Des journées trop chargées, à se dépêcher, à courir, pour tenter d’effectuer ce qui, en se couchant, restera à faire. À terminer demain. « Il faudrait allonger les journées ! », dit une collègue. « Le temps passe trop vite ! », se plaint l’autre. « On vit comme des dingues », renchérit la troisième.

« Vous les Occidentaux, vous courez vers la mort ou quoi ? », m’a un jour demandé un Sénégalais. Avant de me conseiller, en wolof : « Danke, danke » (« doucement, doucement »). « Être affamé de temps ne provoque pas la mort, rassurent John Robinson et Geoffrey Godbey, mais, comme l’avaient observé les philosophes antiques, empêche de commencer à vivre (1). » L’existence pleine a besoin de temps pour se déployer.

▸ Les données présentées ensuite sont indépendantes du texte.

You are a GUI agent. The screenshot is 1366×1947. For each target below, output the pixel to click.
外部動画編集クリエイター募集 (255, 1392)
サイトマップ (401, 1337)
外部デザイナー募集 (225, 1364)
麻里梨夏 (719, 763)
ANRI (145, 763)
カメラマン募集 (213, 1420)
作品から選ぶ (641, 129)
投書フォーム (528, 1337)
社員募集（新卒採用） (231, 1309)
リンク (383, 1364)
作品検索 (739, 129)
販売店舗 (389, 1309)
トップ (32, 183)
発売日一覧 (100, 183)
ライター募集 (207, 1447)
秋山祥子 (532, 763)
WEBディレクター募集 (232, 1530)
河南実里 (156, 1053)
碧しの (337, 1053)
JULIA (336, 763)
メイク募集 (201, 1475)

Depuis quelques années, des ouvrages de sciences sociales aux titres évocateurs ont envahi les tables des libraires : Accélération (2) du sociologue allemand Harmut Rosa, Le Grand Accélérateur (3) du philosophe Paul Virilio, le dossier de la revue Esprit « Le monde à l’ère de la vitesse » (4), La Dictature de l’urgence (5) de l’essayiste Gilles Finchelstein, et d’autres encore. Le phénomène est pourtant ancien : le sentiment d’une accélération est exprimé dès le XIXe siècle avec l’apparition du chemin de fer et se concrétise, dans une multitude d’expériences, au cours de la révolution industrielle. Pourtant, de nombreux penseurs tiennent le phénomène comme caractéristique de notre époque récente, qu’ils appellent la « postmodernité », la « seconde modernité » ou la « modernité tardive ».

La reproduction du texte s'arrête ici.